* Problem *
Format the records starting with the line containing "Describe the element" and continuing through the line containing "at that location." as a two-column CSV with columns named instruction and output, one row per record, with each field quoted and line breaks replaced by spaces. Leave the pictures out.

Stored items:
◆ ◆ ◆ ◆ ◆ ◆ ◆

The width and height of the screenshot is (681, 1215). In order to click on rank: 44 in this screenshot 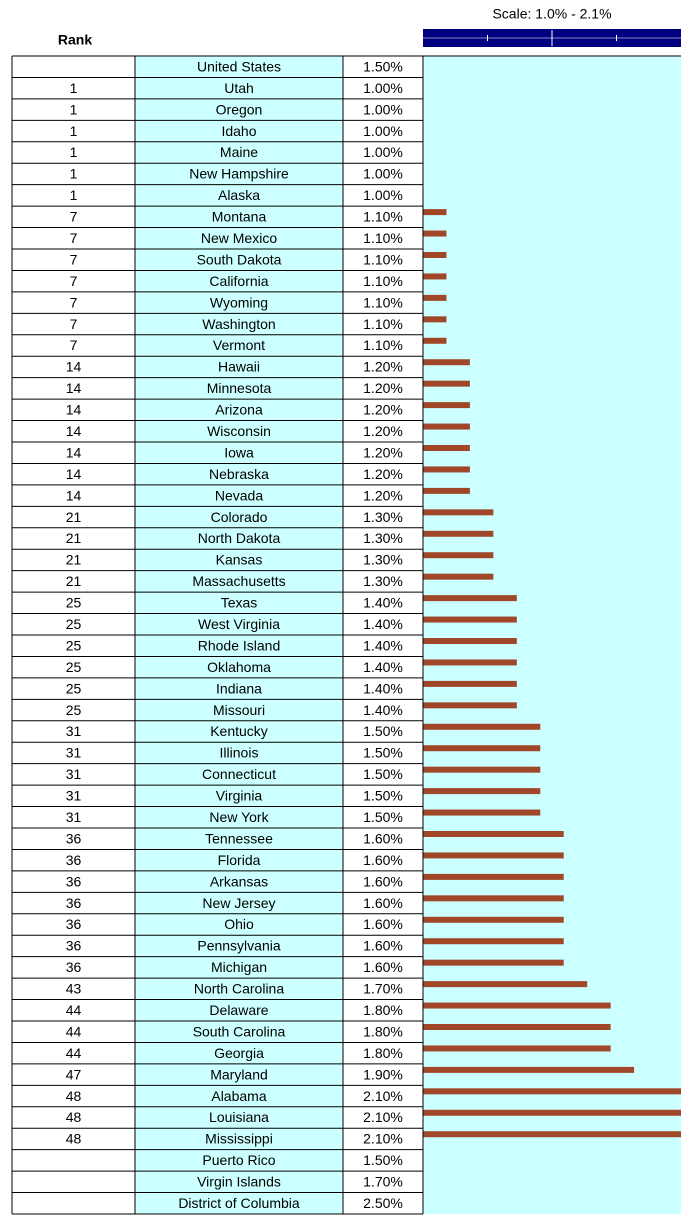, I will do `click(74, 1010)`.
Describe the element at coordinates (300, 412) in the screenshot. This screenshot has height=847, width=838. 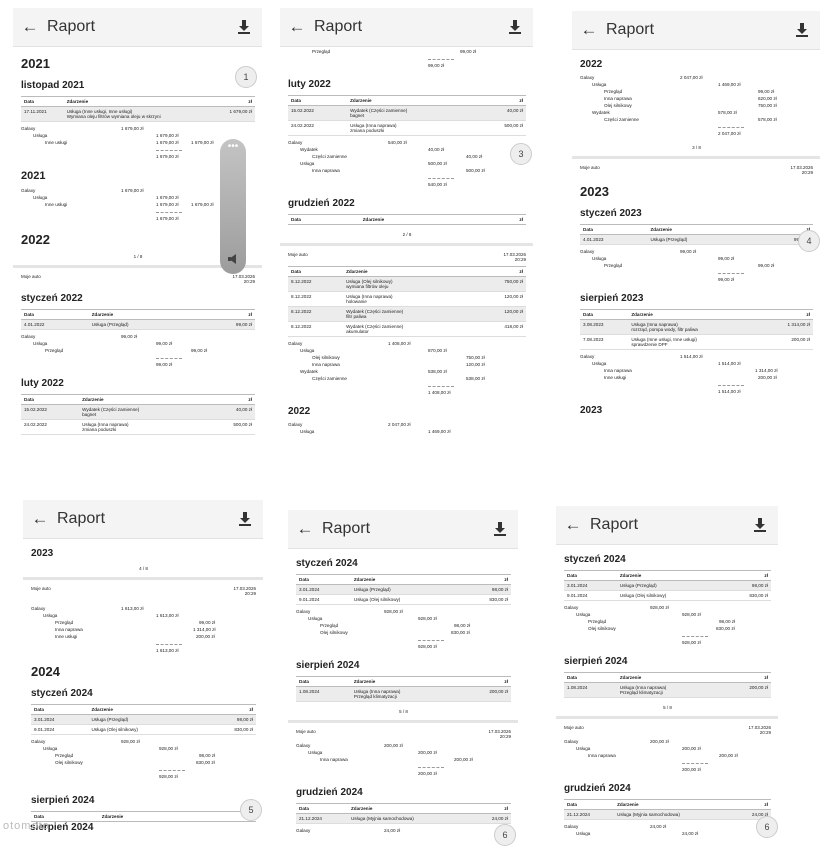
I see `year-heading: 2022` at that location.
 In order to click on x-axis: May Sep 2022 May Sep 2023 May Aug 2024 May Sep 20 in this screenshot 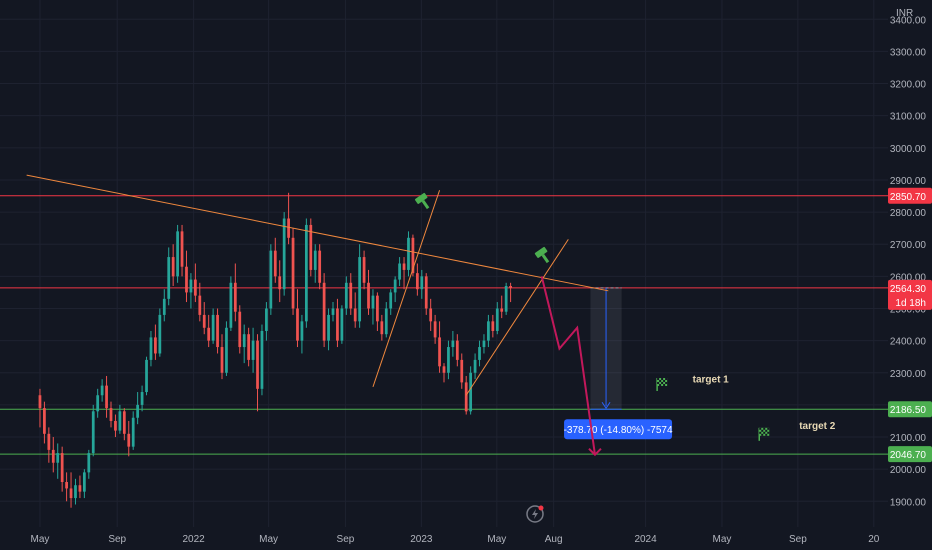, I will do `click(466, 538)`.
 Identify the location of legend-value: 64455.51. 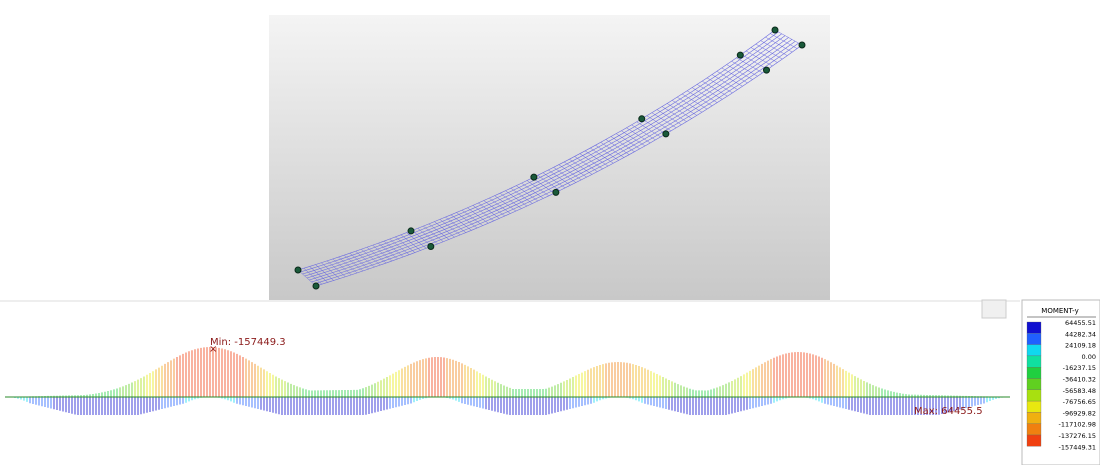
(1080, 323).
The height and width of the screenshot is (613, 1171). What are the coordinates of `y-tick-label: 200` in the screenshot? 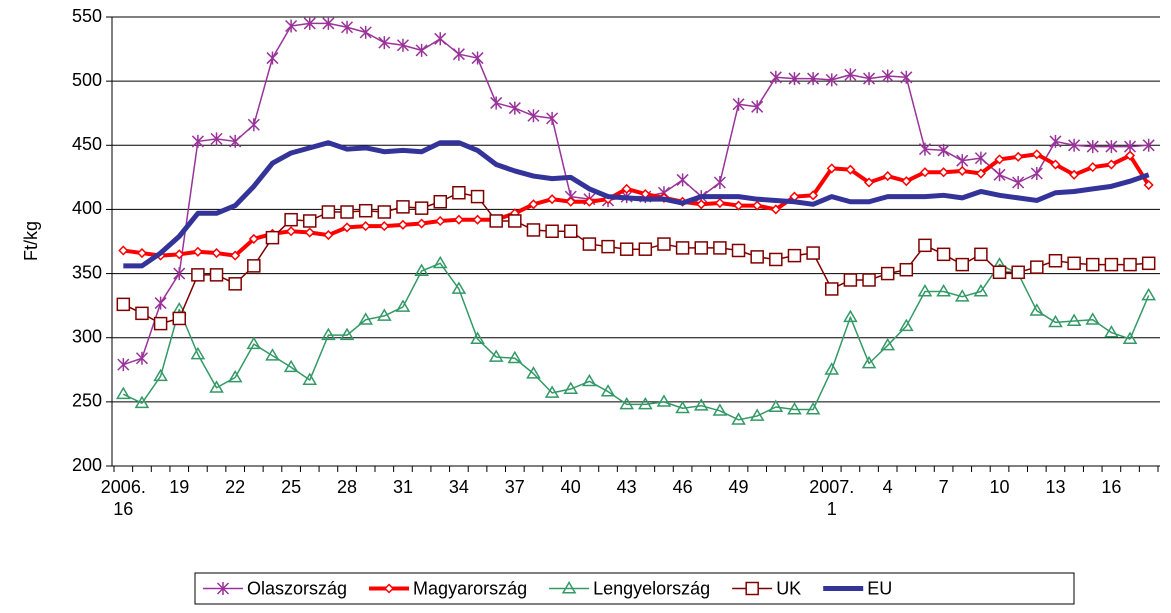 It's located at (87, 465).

◆ ◆ ◆ ◆ ◆ ◆ ◆

* Output for this exercise *
instruction,output
"Describe the element at coordinates (300, 412) in the screenshot. This screenshot has height=847, width=838.","I see `year-heading: 2022` at that location."